PROMPT> Without any pictures, the records below should be reproduced exactly.

::: SOURCE DATA

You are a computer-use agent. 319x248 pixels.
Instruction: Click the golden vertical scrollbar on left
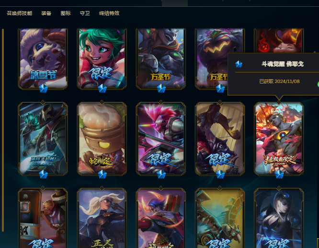[x=3, y=130]
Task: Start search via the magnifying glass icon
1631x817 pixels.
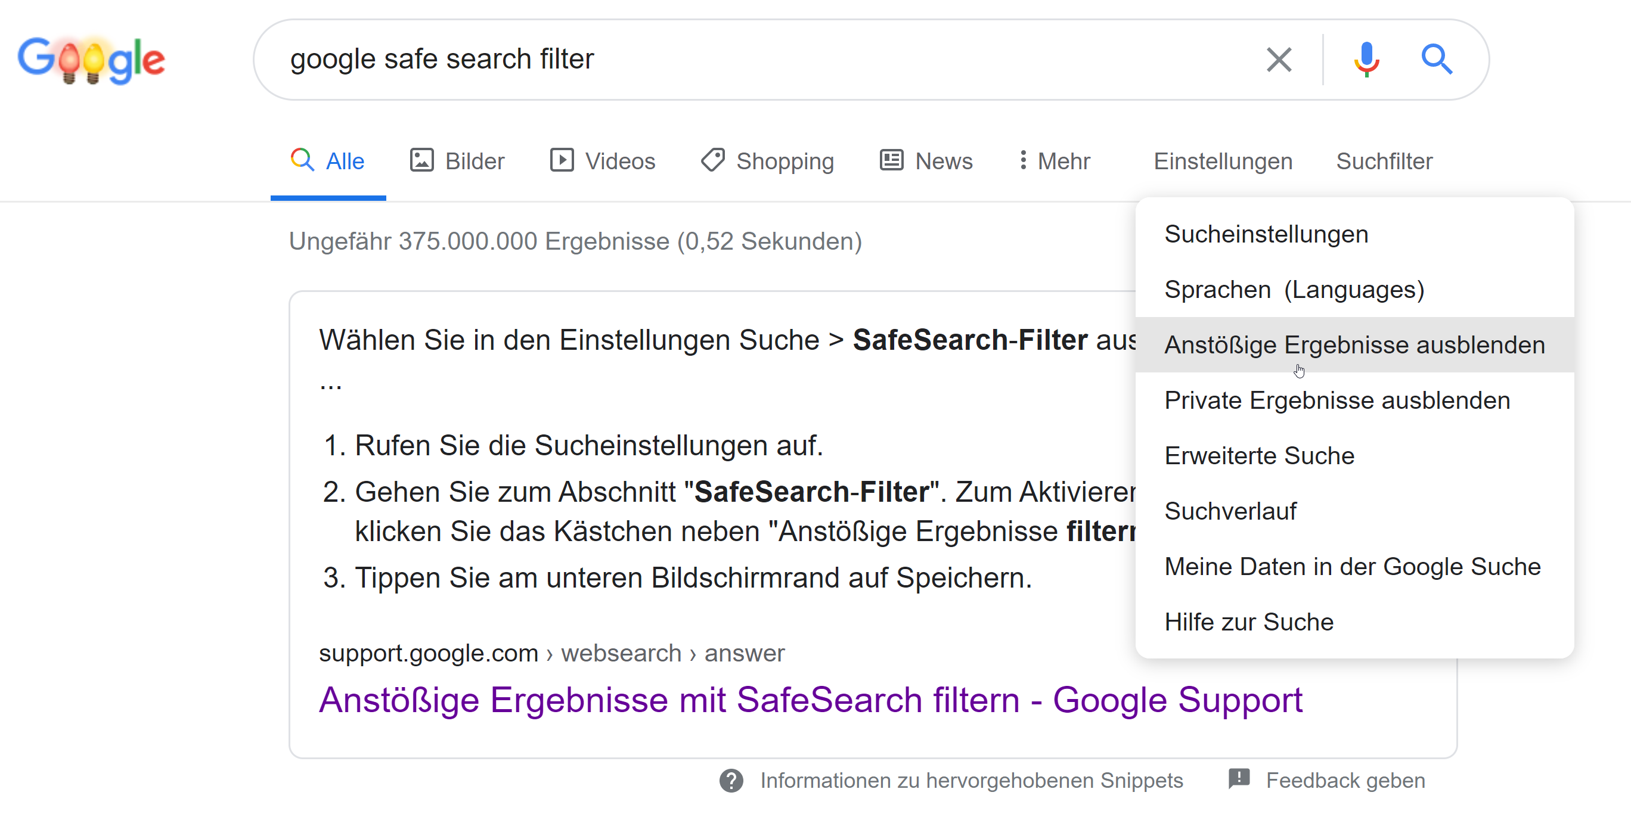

::::::

TASK ANSWER>
You are a computer-use agent. 319x248 pixels.
Instruction: Click the golden vertical scrollbar on left
[x=3, y=130]
Task: Start search via the magnifying glass icon
1631x817 pixels.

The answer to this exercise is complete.